(Material provided Opens)

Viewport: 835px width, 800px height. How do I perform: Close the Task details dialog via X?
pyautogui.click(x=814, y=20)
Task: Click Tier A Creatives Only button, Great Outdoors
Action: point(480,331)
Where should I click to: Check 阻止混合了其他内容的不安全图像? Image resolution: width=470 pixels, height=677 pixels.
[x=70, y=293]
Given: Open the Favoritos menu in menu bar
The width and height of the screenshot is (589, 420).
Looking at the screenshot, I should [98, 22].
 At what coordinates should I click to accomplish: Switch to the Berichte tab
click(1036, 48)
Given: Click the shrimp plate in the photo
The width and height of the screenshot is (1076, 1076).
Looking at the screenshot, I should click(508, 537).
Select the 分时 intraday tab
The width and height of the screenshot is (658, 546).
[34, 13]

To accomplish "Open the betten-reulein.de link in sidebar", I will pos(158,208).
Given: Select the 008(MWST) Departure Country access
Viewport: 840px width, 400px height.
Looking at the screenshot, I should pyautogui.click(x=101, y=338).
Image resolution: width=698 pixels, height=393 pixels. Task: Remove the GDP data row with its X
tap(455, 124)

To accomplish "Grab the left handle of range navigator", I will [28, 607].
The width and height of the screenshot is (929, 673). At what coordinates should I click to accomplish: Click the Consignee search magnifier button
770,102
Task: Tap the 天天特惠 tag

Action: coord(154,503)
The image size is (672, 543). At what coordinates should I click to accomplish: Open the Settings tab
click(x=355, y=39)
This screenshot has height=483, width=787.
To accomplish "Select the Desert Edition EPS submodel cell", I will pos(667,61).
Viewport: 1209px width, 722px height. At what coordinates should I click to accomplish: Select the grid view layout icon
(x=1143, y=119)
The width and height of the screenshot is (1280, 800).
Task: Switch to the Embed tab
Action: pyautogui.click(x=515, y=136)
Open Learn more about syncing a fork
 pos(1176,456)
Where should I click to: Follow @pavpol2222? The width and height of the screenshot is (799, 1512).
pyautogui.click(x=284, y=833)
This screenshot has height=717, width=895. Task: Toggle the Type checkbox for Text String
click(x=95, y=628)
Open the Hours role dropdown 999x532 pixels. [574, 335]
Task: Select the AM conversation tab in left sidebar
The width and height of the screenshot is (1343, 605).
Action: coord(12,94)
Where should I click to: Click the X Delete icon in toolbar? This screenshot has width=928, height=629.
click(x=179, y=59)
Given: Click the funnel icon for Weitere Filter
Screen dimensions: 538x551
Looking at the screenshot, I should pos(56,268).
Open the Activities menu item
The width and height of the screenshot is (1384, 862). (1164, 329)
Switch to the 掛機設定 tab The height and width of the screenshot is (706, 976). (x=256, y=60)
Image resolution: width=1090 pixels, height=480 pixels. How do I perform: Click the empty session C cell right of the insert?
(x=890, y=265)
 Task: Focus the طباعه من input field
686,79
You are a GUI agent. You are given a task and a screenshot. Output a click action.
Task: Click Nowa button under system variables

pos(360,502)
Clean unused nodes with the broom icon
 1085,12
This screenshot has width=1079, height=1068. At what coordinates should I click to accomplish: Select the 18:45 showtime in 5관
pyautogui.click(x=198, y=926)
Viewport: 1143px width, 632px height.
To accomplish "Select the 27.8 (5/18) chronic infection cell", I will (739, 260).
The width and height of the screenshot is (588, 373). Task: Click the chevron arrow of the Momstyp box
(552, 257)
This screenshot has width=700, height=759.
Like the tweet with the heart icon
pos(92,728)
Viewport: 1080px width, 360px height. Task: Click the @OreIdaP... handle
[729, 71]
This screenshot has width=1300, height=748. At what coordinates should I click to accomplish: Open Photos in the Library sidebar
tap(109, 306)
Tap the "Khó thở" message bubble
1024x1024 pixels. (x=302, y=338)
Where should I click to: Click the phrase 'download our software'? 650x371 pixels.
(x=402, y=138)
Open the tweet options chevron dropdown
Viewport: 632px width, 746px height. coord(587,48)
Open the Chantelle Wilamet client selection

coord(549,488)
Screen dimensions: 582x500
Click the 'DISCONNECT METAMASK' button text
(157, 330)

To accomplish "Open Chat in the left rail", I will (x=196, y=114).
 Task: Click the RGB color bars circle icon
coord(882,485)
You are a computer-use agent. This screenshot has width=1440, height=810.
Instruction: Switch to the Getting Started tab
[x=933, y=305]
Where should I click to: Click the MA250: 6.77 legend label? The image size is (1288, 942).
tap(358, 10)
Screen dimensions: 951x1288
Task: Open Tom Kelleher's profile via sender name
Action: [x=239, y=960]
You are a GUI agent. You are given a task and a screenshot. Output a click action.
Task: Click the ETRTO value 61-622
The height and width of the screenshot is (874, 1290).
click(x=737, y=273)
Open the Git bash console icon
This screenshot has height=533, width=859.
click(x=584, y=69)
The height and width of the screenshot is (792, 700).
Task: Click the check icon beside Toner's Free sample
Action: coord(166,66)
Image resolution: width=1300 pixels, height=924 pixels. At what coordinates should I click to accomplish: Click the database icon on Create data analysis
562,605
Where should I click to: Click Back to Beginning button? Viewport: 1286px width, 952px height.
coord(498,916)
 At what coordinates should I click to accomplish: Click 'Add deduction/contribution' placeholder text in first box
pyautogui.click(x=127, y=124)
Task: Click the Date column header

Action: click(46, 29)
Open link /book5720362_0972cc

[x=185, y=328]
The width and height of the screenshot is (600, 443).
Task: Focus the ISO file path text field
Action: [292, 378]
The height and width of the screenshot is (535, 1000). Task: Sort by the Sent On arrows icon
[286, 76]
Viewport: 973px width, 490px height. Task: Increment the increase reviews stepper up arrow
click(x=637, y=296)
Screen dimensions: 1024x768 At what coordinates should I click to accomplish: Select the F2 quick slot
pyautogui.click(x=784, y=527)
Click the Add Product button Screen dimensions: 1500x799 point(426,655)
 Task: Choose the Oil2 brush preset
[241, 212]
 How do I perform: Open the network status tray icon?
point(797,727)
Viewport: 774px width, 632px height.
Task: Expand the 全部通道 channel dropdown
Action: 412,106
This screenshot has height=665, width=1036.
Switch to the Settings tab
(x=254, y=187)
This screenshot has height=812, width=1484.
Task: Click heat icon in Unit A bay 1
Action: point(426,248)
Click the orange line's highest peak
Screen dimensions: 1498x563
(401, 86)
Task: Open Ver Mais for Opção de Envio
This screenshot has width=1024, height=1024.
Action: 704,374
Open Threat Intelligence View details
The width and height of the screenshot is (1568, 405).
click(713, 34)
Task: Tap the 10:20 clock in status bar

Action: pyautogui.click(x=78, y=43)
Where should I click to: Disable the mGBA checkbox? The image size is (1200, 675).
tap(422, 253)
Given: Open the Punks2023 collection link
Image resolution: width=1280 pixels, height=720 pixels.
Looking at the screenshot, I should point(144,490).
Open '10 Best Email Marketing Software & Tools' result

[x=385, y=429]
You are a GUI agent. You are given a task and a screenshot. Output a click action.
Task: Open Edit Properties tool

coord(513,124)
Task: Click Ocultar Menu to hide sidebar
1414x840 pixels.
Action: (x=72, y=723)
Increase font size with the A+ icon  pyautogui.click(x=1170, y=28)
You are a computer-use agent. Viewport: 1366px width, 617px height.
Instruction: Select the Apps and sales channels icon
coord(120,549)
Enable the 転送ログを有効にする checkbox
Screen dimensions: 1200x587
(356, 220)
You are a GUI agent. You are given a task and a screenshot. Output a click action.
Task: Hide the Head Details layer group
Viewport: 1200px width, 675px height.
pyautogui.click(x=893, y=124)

(Material provided Closes)

◆ **Task to complete**
Set down the whole of the material, exactly.

◆ **Output of the exercise**
Viewport: 835px width, 800px height. How do I perform: Close the Task details dialog via X?
pyautogui.click(x=814, y=20)
Task: Click Tier A Creatives Only button, Great Outdoors
Action: point(480,331)
Where should I click to: Check 阻止混合了其他内容的不安全图像? Image resolution: width=470 pixels, height=677 pixels.
[x=70, y=293]
Given: Open the Favoritos menu in menu bar
The width and height of the screenshot is (589, 420).
Looking at the screenshot, I should [98, 22].
 At what coordinates should I click to accomplish: Switch to the Berichte tab
click(1036, 48)
Given: Click the shrimp plate in the photo
The width and height of the screenshot is (1076, 1076).
Looking at the screenshot, I should click(508, 537).
Select the 分时 intraday tab
The width and height of the screenshot is (658, 546).
[34, 13]

To accomplish "Open the betten-reulein.de link in sidebar", I will pos(158,208).
Given: Select the 008(MWST) Departure Country access
Viewport: 840px width, 400px height.
Looking at the screenshot, I should pyautogui.click(x=101, y=338).
Image resolution: width=698 pixels, height=393 pixels. Task: Remove the GDP data row with its X
tap(455, 124)

To accomplish "Grab the left handle of range navigator", I will [28, 607].
The width and height of the screenshot is (929, 673). At what coordinates should I click to accomplish: Click the Consignee search magnifier button
770,102
Task: Tap the 天天特惠 tag

Action: coord(154,503)
The image size is (672, 543). At what coordinates should I click to accomplish: Open the Settings tab
click(x=355, y=39)
This screenshot has height=483, width=787.
To accomplish "Select the Desert Edition EPS submodel cell", I will pos(667,61).
Viewport: 1209px width, 722px height. At what coordinates should I click to accomplish: Select the grid view layout icon
(x=1143, y=119)
The width and height of the screenshot is (1280, 800).
Task: Switch to the Embed tab
Action: pyautogui.click(x=515, y=136)
Open Learn more about syncing a fork
 pos(1176,456)
Where should I click to: Follow @pavpol2222? The width and height of the screenshot is (799, 1512).
pyautogui.click(x=284, y=833)
This screenshot has height=717, width=895. Task: Toggle the Type checkbox for Text String
click(x=95, y=628)
Open the Hours role dropdown 999x532 pixels. [574, 335]
Task: Select the AM conversation tab in left sidebar
The width and height of the screenshot is (1343, 605).
Action: coord(12,94)
Where should I click to: Click the X Delete icon in toolbar? This screenshot has width=928, height=629.
click(x=179, y=59)
Given: Click the funnel icon for Weitere Filter
Screen dimensions: 538x551
Looking at the screenshot, I should pos(56,268).
Open the Activities menu item
The width and height of the screenshot is (1384, 862). (1164, 329)
Switch to the 掛機設定 tab The height and width of the screenshot is (706, 976). (x=256, y=60)
Image resolution: width=1090 pixels, height=480 pixels. How do I perform: Click the empty session C cell right of the insert?
(x=890, y=265)
 Task: Focus the طباعه من input field
686,79
You are a GUI agent. You are given a task and a screenshot. Output a click action.
Task: Click Nowa button under system variables

pos(360,502)
Clean unused nodes with the broom icon
 1085,12
This screenshot has width=1079, height=1068. At what coordinates should I click to accomplish: Select the 18:45 showtime in 5관
pyautogui.click(x=198, y=926)
Viewport: 1143px width, 632px height.
To accomplish "Select the 27.8 (5/18) chronic infection cell", I will (739, 260).
The width and height of the screenshot is (588, 373). Task: Click the chevron arrow of the Momstyp box
(552, 257)
This screenshot has width=700, height=759.
Like the tweet with the heart icon
pos(92,728)
Viewport: 1080px width, 360px height. Task: Click the @OreIdaP... handle
[729, 71]
This screenshot has width=1300, height=748. At what coordinates should I click to accomplish: Open Photos in the Library sidebar
tap(109, 306)
Tap the "Khó thở" message bubble
1024x1024 pixels. (x=302, y=338)
Where should I click to: Click the phrase 'download our software'? 650x371 pixels.
(x=402, y=138)
Open the tweet options chevron dropdown
Viewport: 632px width, 746px height. coord(587,48)
Open the Chantelle Wilamet client selection

coord(549,488)
Screen dimensions: 582x500
Click the 'DISCONNECT METAMASK' button text
(157, 330)

To accomplish "Open Chat in the left rail", I will (x=196, y=114).
 Task: Click the RGB color bars circle icon
coord(882,485)
You are a computer-use agent. This screenshot has width=1440, height=810.
Instruction: Switch to the Getting Started tab
[x=933, y=305]
Where should I click to: Click the MA250: 6.77 legend label? The image size is (1288, 942).
tap(358, 10)
Screen dimensions: 951x1288
Task: Open Tom Kelleher's profile via sender name
Action: [x=239, y=960]
You are a GUI agent. You are given a task and a screenshot. Output a click action.
Task: Click the ETRTO value 61-622
The height and width of the screenshot is (874, 1290).
click(x=737, y=273)
Open the Git bash console icon
This screenshot has height=533, width=859.
click(x=584, y=69)
The height and width of the screenshot is (792, 700).
Task: Click the check icon beside Toner's Free sample
Action: coord(166,66)
Image resolution: width=1300 pixels, height=924 pixels. At what coordinates should I click to accomplish: Click the database icon on Create data analysis
562,605
Where should I click to: Click Back to Beginning button? Viewport: 1286px width, 952px height.
coord(498,916)
 At what coordinates should I click to accomplish: Click 'Add deduction/contribution' placeholder text in first box
pyautogui.click(x=127, y=124)
Task: Click the Date column header

Action: click(46, 29)
Open link /book5720362_0972cc

[x=185, y=328]
The width and height of the screenshot is (600, 443).
Task: Focus the ISO file path text field
Action: [292, 378]
The height and width of the screenshot is (535, 1000). Task: Sort by the Sent On arrows icon
[286, 76]
Viewport: 973px width, 490px height. Task: Increment the increase reviews stepper up arrow
click(x=637, y=296)
Screen dimensions: 1024x768 At what coordinates should I click to accomplish: Select the F2 quick slot
pyautogui.click(x=784, y=527)
Click the Add Product button Screen dimensions: 1500x799 point(426,655)
 Task: Choose the Oil2 brush preset
[241, 212]
 How do I perform: Open the network status tray icon?
point(797,727)
Viewport: 774px width, 632px height.
Task: Expand the 全部通道 channel dropdown
Action: 412,106
This screenshot has height=665, width=1036.
Switch to the Settings tab
(x=254, y=187)
This screenshot has height=812, width=1484.
Task: Click heat icon in Unit A bay 1
Action: point(426,248)
Click the orange line's highest peak
Screen dimensions: 1498x563
(401, 86)
Task: Open Ver Mais for Opção de Envio
This screenshot has width=1024, height=1024.
Action: 704,374
Open Threat Intelligence View details
The width and height of the screenshot is (1568, 405).
click(713, 34)
Task: Tap the 10:20 clock in status bar

Action: pyautogui.click(x=78, y=43)
Where should I click to: Disable the mGBA checkbox? The image size is (1200, 675).
tap(422, 253)
Given: Open the Punks2023 collection link
Image resolution: width=1280 pixels, height=720 pixels.
Looking at the screenshot, I should point(144,490).
Open '10 Best Email Marketing Software & Tools' result

[x=385, y=429]
You are a GUI agent. You are given a task and a screenshot. Output a click action.
Task: Open Edit Properties tool

coord(513,124)
Task: Click Ocultar Menu to hide sidebar
1414x840 pixels.
Action: (x=72, y=723)
Increase font size with the A+ icon  pyautogui.click(x=1170, y=28)
You are a computer-use agent. Viewport: 1366px width, 617px height.
Instruction: Select the Apps and sales channels icon
coord(120,549)
Enable the 転送ログを有効にする checkbox
Screen dimensions: 1200x587
(356, 220)
You are a GUI agent. You are given a task and a screenshot. Output a click action.
Task: Hide the Head Details layer group
Viewport: 1200px width, 675px height.
pyautogui.click(x=893, y=124)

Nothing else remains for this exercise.